美術家。1980年代後半より美術作家として活動を始める。98年から展覧会などでサウンド・パフォーマンスを開始し、蛍光灯を使用した自作音具「オプトロン」を制作。現代美術側からの音あるいは音楽へのアプローチを続け、世界的な評価を確立する。個展やソロ・パフォーマンスのほかに、数々のユニットでも活動。
もともとは美術畑の人間です。その表現手段のひとつとして蛍光灯を使っていたんですが、蛍光灯が発光するときに出てしまう放電ノイズを増幅/コントロールする事を表現に取り込みました。生活面においては必要ではないものを増幅させてみたら面白かった、という(笑)。それを機にオプトロンという自作音具に発展させてパフォーマンスを行っています。視覚と聴覚、両方が活動の領域と言っていいでしょうね。
普段は、移動中にヘッドホンで音楽を聴いていますね。移動中の電車の中で、景色を見ながら自分のアルバム用に録音した音のチェックを行ったりする。すごくアナログな方法なんですけれど。
実はコードレスのヘッドホンを試すのは今回が初めてなんです。今までは有線のものを使ってきたんですが、音楽を聴きながら作業に集中していると、ふとした拍子に手をひっかけたり、コードの範囲以上に動いたりしてトラブルが起きる。コードが切れちゃったりしてね。ものすごく悔しいんだよね(笑)。これならばそういうことはなくなりますね。
このXBA-BT75はどれくらい離れても聞こえるのかな(再生機から徐々に離れて部屋の端まで移動)。おっと、こんなに離れても大丈夫なんだ!! しかも動きやすいね。ここまで電波が届く範囲が広いとは思わなかったな ※注1。これは面白い!
音質もいいですね。レンジが広くてニュートラルな音がする。自然で、再生機器の音をそのままに耳に届けてくれているように思う。ある特定の音域を膨らませてあったり、癖のあるヘッドホンも多いんだけど、このXBA-BT75は音楽家が届けたい音が、過不足無くクリアに聞こえてきています。人間の耳の性能の素晴らしいところは、音にフォーカスができることです。いろいろな音のなかで、聴きたい音を聞き分けられるんですね。よって本当は再生環境に癖はないほうがいい。音楽を提供する側にとっても、このほうが嬉しいですね。その意味でこのXBA-BT75は、かなりニュートラルな音質を実現していると思います。

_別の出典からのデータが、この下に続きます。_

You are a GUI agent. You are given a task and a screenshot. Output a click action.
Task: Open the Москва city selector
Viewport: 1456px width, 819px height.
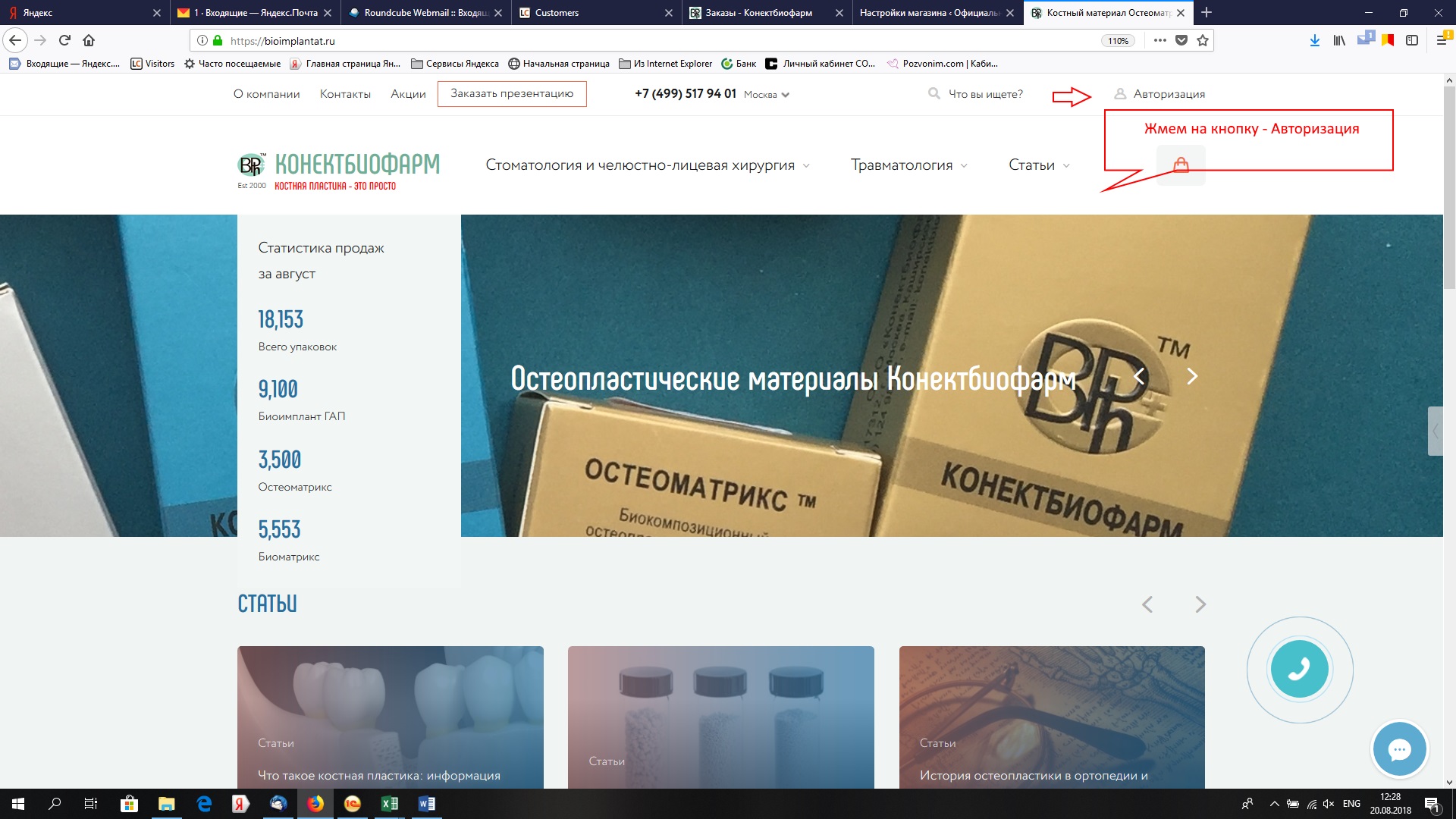pos(766,95)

最近の傾向としては、聞こえる部分だけを強調し、聞こえないとされる部分をオミットしてしまうということがあると思います。でも「聞こえない」とされる部分も意外と大切なんじゃないかな。たとえばこうして部屋の中で話していても空調の音が聞こえています。ヒトの「自然」な音環境というのは、不必要だと思われていたり、耳がフォーカスしていない音も含めてのものなんですよね。
やはりコードレスであることが大きい。有線と違って、再生機器を気にすることなく音楽を聴きながら動けること、これはとても大きなメリットです。いろいろな作業をしながら使ったり、移動中に使うのが一番便利な使い方ではないかと思います。
そして僕のような人間にとっては、このヘッドホンにはさらに新しい使い方や楽しみ方があるように思うんです。たとえばダンサーには便利に使えそうな気がするし、きっとほかにもいろいろな使い方が考えられるような気がする。いろいろ試してみたいと思います。そもそも僕のオプトロンも、蛍光灯本来の機能とはちょっと違うしね(笑)。